Et s'il fallait cesser d'être sage pour bien vieillir et être heureux? Ce n'est pas le discours que l'on entend généralement. Et pourtant.
En 2006, le neuropsychiatre Boris Cyrulnik, dans un entretien au journal Le Nouvel Observateur, insistait sur le fait qu'avec l'âge, il importe de se stimuler intellectuellement pour assurer son « bien-vieillir ». Or, la stimulation intellectuelle exige de sortir de nos « zones de confort » : toutes ces activités qui relèvent de la routine et dans lesquelles, en vieillissant, nous courons le risque de nous engourdir.
Bien sûr, nous avons tous besoin d'une base rassurante et prévisible dans nos activités quotidiennes, pour nous prémunir contre l'anxiété et l'errance - même dans nos loisirs. Qu'on soit retraité ou professionnellement actif, la routine est comme un chandail chaud qu'on retrouve toujours avec la certitude du confort.
Mais plutôt que le confort tous azimuts, Boris Cyrulnik nous invite à viser l'équilibre entre la sécurité qu'entraîne la sagesse et la nouveauté toujours offerte à l'expérience humaine.
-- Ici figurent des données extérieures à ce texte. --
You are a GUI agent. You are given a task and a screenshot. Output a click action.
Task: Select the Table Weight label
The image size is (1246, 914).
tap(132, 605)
Un équilibre d'ailleurs indispensable à l'enfant pendant les phases les plus actives de son développement intellectuel.
« Pour avoir une vie psychique, j'ai besoin de ce couple d'opposés : la base affective qui me sécurise et le monde étrange qui me stimule. Les âgés, parce qu'ils tentent moins d'explorations - la sécrétion de sérotonine et de dopamine s'est ralentie - ont tendance à se cantonner dans les activités où ils excellent, dans les lieux qu'ils connaissent, renforçant ainsi leur base de sécurité intime. »
La sagesse serait-elle donc un piège? Le mot est un peu sévère. Mais il est indéniable qu'à tout âge, notre vigueur intellectuelle repose sur la fréquence à laquelle nous accueillons la nouveauté.
Comment, donc, sortir de ce piège? Boris Cyrulnik ne manque pas d'idées. « [...] la culture : lieux de rencontre, voyages, associations, universités du troisième âge, etc., permettent d'entretenir la stimulation. Ils constituent les tuteurs de développement dont les âgés aussi ont besoin, comme les jeunes enfants. »
Autrement dit : continuer de se laisser surprendre par la vie, surtout quand on est âgé. Apprendre est souvent le projet de toute une vie. Mais quand on a, en plus, le luxe d'avoir du temps pour le faire et le loisir de le faire quand ça nous plaît, la clé d'un certain bonheur de vivre peut être tout près.
Et vous, avez-vous été trop sage cette année?
Lecture recommandée : CYRULNIK, B. « Apprendre à être heureux ». In : Le Nouvel Observateur, 5-11 octobre 2006 : 12-28.